Chaos can be produced by a number of identical circuits connected in a loop. This is refered to as "cyclic" chaos, since the system equations are identical except for cyclic permutations of the variables. The core circuitry for such a system is shown below. The circuitry around OTA "a" and opamp "a" form a voltage-controlled integrator. Damping of the integrator is provided by feedback through OTA (b), and this damping is also under voltage control. Nonlinearity for the system is provided by the nearly cubic response of the circuitry around opamp "b", as discussed in the "Up Close" section. In the cyclic system, frequency and damping settings are the same for each block. To provide additional patterns, some of the damping loops may be opened up, and some additional cross-couplings of the blocks may be added.

System Block

The scope shots below illustrate some of the responses obtained from a fifth-order system at three different damping levels. The patterns are from the first and second stages (first three) and from the first and third stages (second three).

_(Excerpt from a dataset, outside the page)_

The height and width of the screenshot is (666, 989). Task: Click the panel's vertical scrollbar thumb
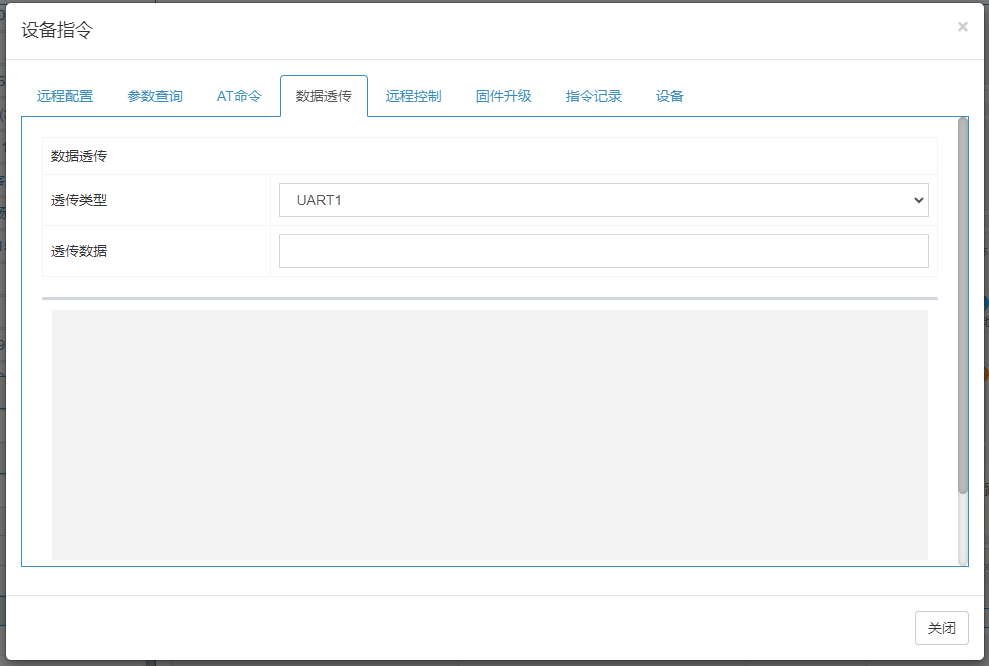click(963, 305)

1&2, low 1&2, med 1&2, hi 1&3, lo 1&3, med 1&3, hi

In the remainder of this page, I give some demo sound clips showing some of the system's capabilities.

clip 1: With the addition of inverters at the five outputs, the system produces signals with ten different phases. For example, when the system makes sinusoidal oscillations, it forms a ten-phase oscillator (decature oscillator?), with the signals separated by 36 degrees in phase. This clip demonstrates the effect of using different phases in a synthesizer patch. The output of section 1 of the generator controls the pitch of a VCO. Two waveforms from the VCO feed two VCAs, whose amplitudes are controlled by the third and fourth sections. The resulting signals are recombined and fed through a VFC, whose frequency is controlled by section 2 in the first part of the clip and by section 5 in the second part. Two distinct sounds are produced, owing to the timing of the filter sweep relative to the VCA sweeps.

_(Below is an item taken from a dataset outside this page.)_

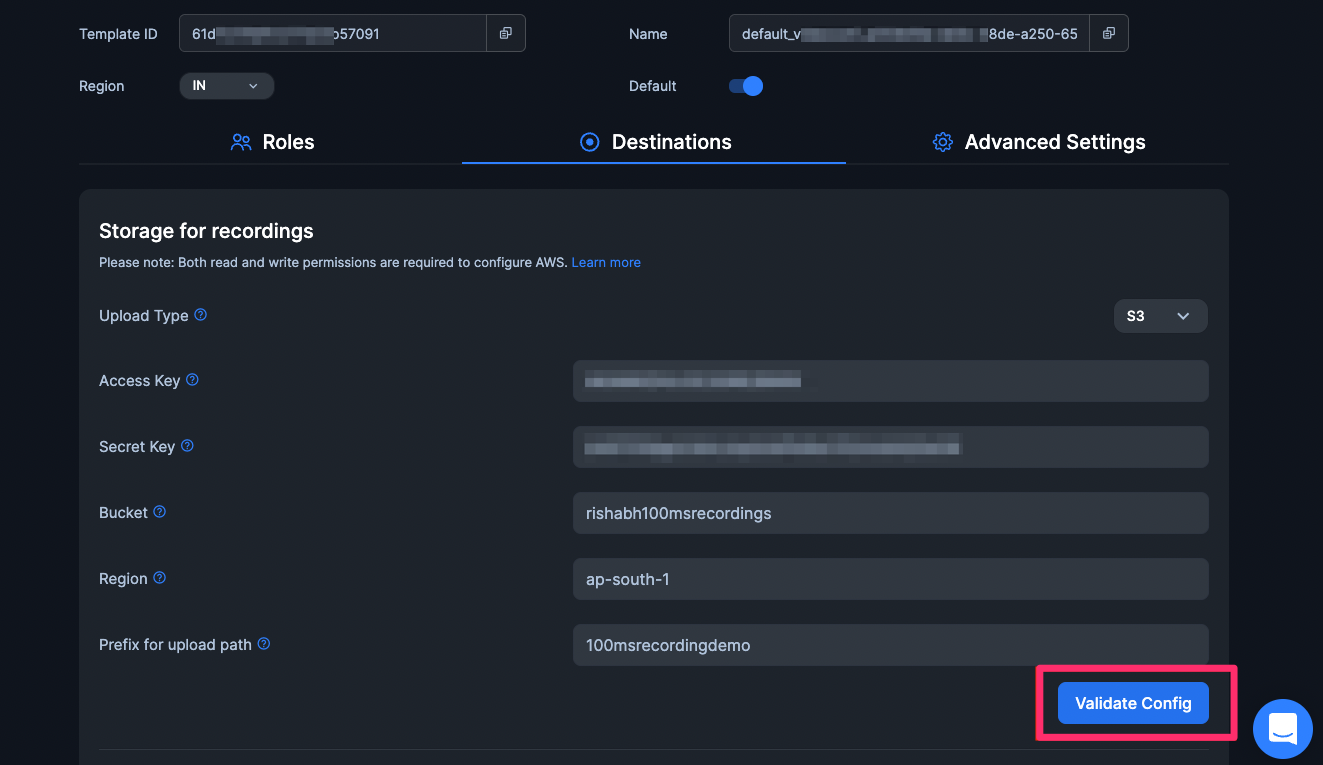Click the Upload Type help icon

(200, 315)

clip 2: An interesting application of the multiple phases of the system is in wave mixing. For this clip, several waveform amplitudes, waveshapes and filter frequencies were varied by five different sections of the generator. The result is constantly varying and slightly irregular sounds.

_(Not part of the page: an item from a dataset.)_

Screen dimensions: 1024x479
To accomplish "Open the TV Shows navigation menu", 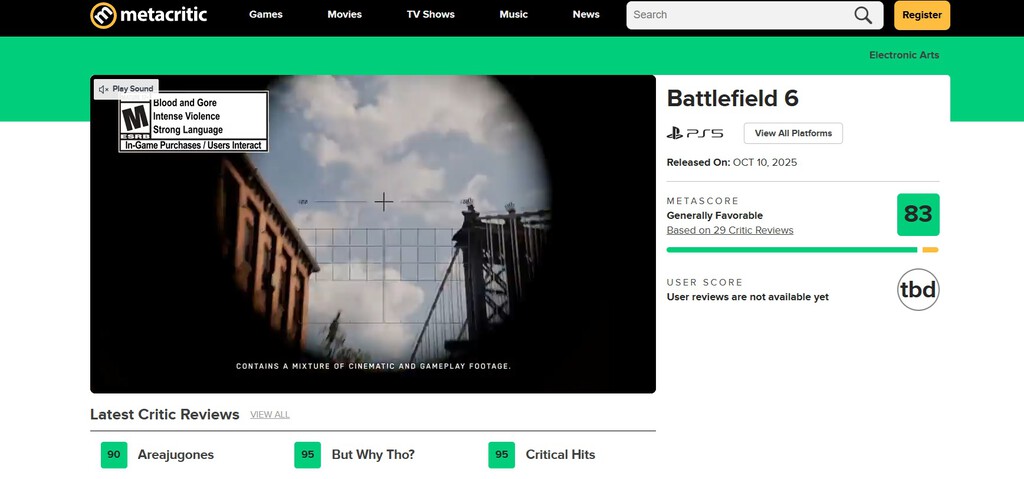I will 430,15.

clip 3: In this example the chaotic signal is used to trigger different events. The chaotic timing signals are produced by generating trigger pulses whenever a signal crosses a user-defined voltage level. There are several sections in the clip, recorded with different levels of system damping. At the highest damping level, the system is actually periodic rather than chaotic. As the damping is decreased, the system becomes chaotic, then the size of the chaotic attractor increases, bringing in new events and increasing the overall frequency of events. Note that part of the signal gives bursts of events, stemming from the burst-type chaos that occurs in many chaotic systems.

clip 4: For this example, two sample and hold circuits (refer to the TGTSH page) were incorporated in a patch that includes both chaotic pitch frequencies and chaotic timing events. The first two sections of the clip are identical except for the use of differently phased signals. At first the pitch sequence sounds random, but when the phases are changed the pattern sounds distinctively different. The third section is a variation of the same patch with periodic modulation of the system damping.

clip 5: This example is similar to the previous one, except that three sample and hold units are used. The two sections of the clip represent two different damping settings

clip 6: The synthesizer patch used here is the same as in the previous example. A pulsed LFO signal is added to periodically modulate the damping parameter and some cross-coupling between two of the chaos generators stages is incorporated to provide a different attractor.

clip 7: clip 8: clip 9: Three more examples, incorporating four signals from the chaos generator, two sample and hold units along with several synthesizer VCOs, VCFs, VCAs, envelope generators and mixers. The rhythmic component of these examples comes from periodic driving of the sample and hold units.